The above advantages and other advantages and features of associated with the present disclosure will be readily apparent from the following detailed description of the preferred embodiments when taken in connection with the accompanying drawing of which:-Figure 1 illustrates a valvetrain with a lifter engaging a single pushrod with a dual bucket follower in an internal combustion engine according to one embodiment of the invention; Figure 2 is a perspective view of a representative embodiment of a four valve per cylinder valvetrain with each pushrod actuating multiple valves with independent lash adjustment; and Figure 3 is cross-section illustrating operation of an embodiment of the invention having a dual hydraulic lash adjuster actuated by a single pushrod.

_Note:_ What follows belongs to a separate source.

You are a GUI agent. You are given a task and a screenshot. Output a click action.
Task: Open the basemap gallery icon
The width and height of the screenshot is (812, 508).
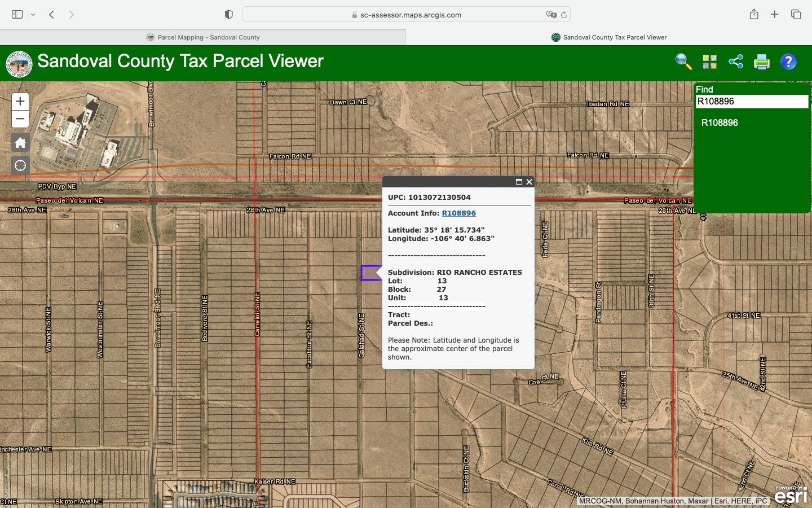click(709, 62)
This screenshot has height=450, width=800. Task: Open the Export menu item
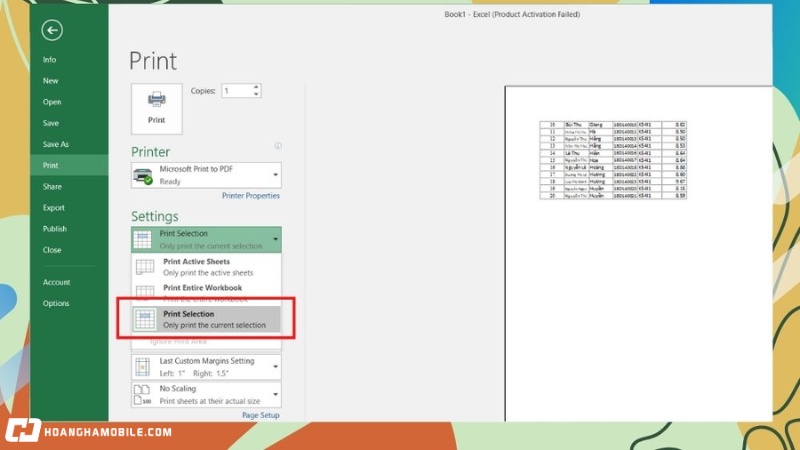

As those of ordinary skill in the art will understand, various features illustrated and described with reference to any one of the Figures may be combined with features illustrated in one or more other Figures to produce embodiments that are not explicitly illustrated or described. The combinations of features illustrated provide representative embodiments for typical applications.
However, various combinations and modifications of the features consistent with the teachings of this disclosure may be desired for particular applications or implementations.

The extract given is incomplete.